Momencik, trwa przetwarzanie danych   loading-animation

piekielni.pl

Pokaż menu
Szukaj

Byłam sobie ostatnio na niedzielnym obiadku u babci. Dwie ciocie również przyjechały…

Byłam sobie ostatnio na niedzielnym obiadku u babci.

Dwie ciocie również przyjechały na obiad, w pakiecie ze swoimi synami.

Po napełnieniu brzuchów dorośli zaczęli rozprawiać o różnych dorosłych rzeczach przy stole a dzieciaki odesłano do innego pokoju. Należę już co prawda do osób 'dorosłych' (20l.), ale nadal nie interesuje mnie rodzinne debatowanie o polityce i innych nudach, więc poszłam razem z dzieciarnią.

Jeden (lat 10) wyciągnął tablet, drugi (lat 8) smartfon, trzeci (lat 7), PSP. Wzrok grzecznie w ekrany, słuchawki w uszy i siedzą.
(Swoją drogą już samo to jest dość piekielne, ale chyba stało się już normą w tych czasach..)

Akcja właściwa zaczyna się około godziny później, kiedy to ośmiolatkowi wyczerpała się w smartfonie bateria. Zainteresował się wtedy tabletem starszego brata. Wyjął z niego wtyczkę od słuchawek, żeby mógł oglądać razem z nim. Z owego urządzenia zaczęły wręcz wylewać się przekleństwa (i to niewybredne), poprzeplatane głupkowatym rechotem, wrzaskami i doprawione sporą dawką 'popularnych' zwrotów typu lol, yolo itp.

Z gałami niemal uciekniętymi z orbit i zwiędniętymi uszami spytałam, co tam sobie oglądają.

"A jutubera, co sobie gra w majnkrafty! :D"

W tym momencie najmłodszy oderwał się od PSP i przyłączył się do nich.

Poszłam do pokoju, w którym siedzieli dorośli. Spytałam, czy wiedzą, co ich potomstwo ogląda na "jutubach".

"No tych łebków od majnkaftów pewnie znowu?" - odparła z obojętną miną ciotka numer 1, matka dwóch starszych sztuk.

Owszem.
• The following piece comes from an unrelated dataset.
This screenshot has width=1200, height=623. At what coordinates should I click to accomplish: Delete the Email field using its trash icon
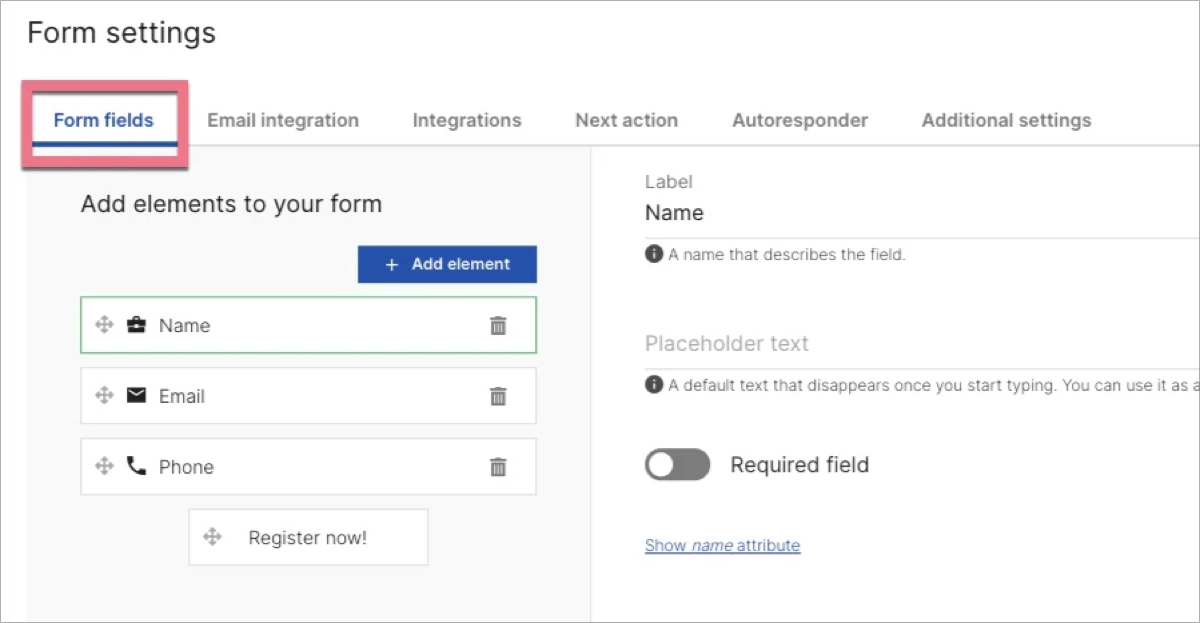pyautogui.click(x=498, y=396)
A czy wie, jakiego słownictwa te "łebki" uczą jej dziatki?

"Ano przeklnie im się czasem trochę, jak to każdemu..."

Na te słowa ciotka numer 2, matka najmłodszego, poderwała się od stołu i potruchtała w stronę drugiego pokoju. Przystanęła na chwilę przed lekko uchylonymi drzwiami i posłuchała sobie, co się dzieje w środku.

No i nieumyślnie rozpętałam w babcinym mieszkanku prawdziwe piekło - krzyki, wrzaski, wycie - na przemian ciotek, to na dzieci, to na siebie nawzajem, to samych dzieciów pozbawionych zabawek.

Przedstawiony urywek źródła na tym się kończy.